Neisseria meningitidis and Neisseria gonorrhoeae are the only pathogenic species of the genus Neisseria. Although these two species are closely related, they specialized on survival in completely different environments within the human host-the nasopharynx in the case of N. meningitidis versus the urogenital tract in the case of N. gonorrhoeae. The genetic background of these differences has not yet been determined. Here, we present a comparison of all characterized transcriptional regulators in these species, delineating analogous functions and disclosing differential functional developments of these DNA-binding proteins with a special focus on the recently characterized regulator FarR and its contribution to divergent host niche adaptation in the two Neisseria spp. Furthermore, we summarize the present knowledge on two-partner secretion systems in meningococci, highlighting their overall expression among meningococcal strains in contrast to the complete absence in gonococci. Concluding, the decisive role of these two entirely different factors in host niche adaptation of the two human pathogenic Neisseria species is depicted, illuminating another piece of the puzzle to locate the molecular basis of their differences in preferred colonization sites and pathogenicity.

Recognition via the class A scavenger receptor modulates cytokine secretion by human dendritic cells after contact with Neisseria meningitidis.

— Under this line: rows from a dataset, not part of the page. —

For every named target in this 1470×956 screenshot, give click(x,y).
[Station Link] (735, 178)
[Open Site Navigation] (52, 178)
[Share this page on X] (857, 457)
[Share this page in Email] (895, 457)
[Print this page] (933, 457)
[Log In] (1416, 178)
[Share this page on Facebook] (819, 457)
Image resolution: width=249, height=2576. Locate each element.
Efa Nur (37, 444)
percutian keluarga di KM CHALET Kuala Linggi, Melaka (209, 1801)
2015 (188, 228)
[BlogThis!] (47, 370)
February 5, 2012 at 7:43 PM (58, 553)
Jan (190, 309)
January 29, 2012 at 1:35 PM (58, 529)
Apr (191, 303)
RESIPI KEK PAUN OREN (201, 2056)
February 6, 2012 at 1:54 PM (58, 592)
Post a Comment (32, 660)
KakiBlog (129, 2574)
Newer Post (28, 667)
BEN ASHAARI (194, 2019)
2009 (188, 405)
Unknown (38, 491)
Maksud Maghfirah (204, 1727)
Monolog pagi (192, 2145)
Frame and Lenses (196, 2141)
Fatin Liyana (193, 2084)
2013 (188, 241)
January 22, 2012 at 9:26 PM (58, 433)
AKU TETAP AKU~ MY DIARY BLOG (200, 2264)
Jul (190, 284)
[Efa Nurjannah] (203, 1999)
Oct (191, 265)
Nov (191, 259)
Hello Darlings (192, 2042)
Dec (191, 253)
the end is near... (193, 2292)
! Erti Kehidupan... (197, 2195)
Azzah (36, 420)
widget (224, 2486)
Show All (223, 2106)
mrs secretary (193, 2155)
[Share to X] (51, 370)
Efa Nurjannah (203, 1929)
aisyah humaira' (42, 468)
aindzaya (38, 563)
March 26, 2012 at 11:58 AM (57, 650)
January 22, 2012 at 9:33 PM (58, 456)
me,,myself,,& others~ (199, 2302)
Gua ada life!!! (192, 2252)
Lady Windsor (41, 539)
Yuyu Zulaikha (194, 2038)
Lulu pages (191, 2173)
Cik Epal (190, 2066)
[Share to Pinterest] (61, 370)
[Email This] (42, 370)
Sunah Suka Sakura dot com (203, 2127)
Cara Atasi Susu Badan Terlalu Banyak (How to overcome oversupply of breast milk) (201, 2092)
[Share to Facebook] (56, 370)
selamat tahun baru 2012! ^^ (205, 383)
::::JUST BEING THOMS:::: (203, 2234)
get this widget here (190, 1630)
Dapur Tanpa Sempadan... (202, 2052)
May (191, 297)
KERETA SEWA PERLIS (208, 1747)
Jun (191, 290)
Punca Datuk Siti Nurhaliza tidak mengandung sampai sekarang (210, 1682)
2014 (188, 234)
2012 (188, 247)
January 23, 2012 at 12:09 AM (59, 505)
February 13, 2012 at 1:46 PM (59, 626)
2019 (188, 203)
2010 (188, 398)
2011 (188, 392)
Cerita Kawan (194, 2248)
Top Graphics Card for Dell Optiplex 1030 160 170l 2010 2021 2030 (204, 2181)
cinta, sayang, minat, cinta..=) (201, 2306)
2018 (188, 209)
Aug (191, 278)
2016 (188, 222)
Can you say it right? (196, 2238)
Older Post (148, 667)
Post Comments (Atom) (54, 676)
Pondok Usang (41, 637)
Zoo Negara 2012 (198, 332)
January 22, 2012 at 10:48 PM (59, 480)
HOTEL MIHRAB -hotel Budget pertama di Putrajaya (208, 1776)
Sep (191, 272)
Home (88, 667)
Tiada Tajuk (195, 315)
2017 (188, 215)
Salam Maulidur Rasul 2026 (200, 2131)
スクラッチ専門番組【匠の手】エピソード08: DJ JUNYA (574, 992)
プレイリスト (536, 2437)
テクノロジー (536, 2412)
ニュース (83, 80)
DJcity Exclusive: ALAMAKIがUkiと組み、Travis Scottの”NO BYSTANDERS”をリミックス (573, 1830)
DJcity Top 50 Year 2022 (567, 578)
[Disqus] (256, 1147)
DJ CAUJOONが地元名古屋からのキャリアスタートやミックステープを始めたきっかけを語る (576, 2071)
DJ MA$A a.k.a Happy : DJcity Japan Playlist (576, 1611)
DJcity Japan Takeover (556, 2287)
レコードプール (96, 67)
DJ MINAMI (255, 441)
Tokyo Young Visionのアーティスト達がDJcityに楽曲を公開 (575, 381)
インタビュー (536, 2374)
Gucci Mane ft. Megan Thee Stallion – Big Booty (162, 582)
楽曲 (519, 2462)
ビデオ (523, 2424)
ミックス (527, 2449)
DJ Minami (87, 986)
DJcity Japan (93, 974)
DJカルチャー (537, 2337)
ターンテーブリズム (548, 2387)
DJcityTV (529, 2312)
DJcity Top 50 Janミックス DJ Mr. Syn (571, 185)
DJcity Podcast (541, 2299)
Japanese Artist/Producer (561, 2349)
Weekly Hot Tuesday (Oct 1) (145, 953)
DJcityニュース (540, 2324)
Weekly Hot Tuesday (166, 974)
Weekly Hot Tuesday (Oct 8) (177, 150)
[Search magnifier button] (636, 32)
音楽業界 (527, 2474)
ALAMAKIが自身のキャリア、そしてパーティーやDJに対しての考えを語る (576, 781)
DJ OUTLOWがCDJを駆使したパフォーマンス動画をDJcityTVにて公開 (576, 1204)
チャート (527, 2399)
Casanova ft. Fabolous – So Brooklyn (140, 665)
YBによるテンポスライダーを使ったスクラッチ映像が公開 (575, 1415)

Proinflammatory cytokines play a major role in the pathogenesis of meningococcal disease and their serum levels in patients are correlated with the outcome of infection. Dendritic cells initiate immunity against Neisseria meningitidis and are a major source of proinflammatory cytokines. Here we show that physical interaction of human DC with N. meningitidis via the class A scavenger receptor (SRA) modulates cytokine release by DC. Phagocytosis and uptake via SRA were shown to increase release of TNF-alpha, IL-1 beta and IL-6. In contrast, secretion of IL-8 is enhanced after recognition of N. meningitidis via SRA and not dependent on phagocytosis. Binding of N. meningitidis results in dephosphorylation of SRA but not in upregulation of SRA transcription. Unlike previously thought, not all meningococcal strains are recognized via SRA. A constitutively unencapsulated carriage isolate could be shown not to bind to SRA and induce proinflammatory cytokines independent of this receptor. In conclusion, recognition via SRA by dendritic cells is likely to play a central role in the immune response to N. meningitidis.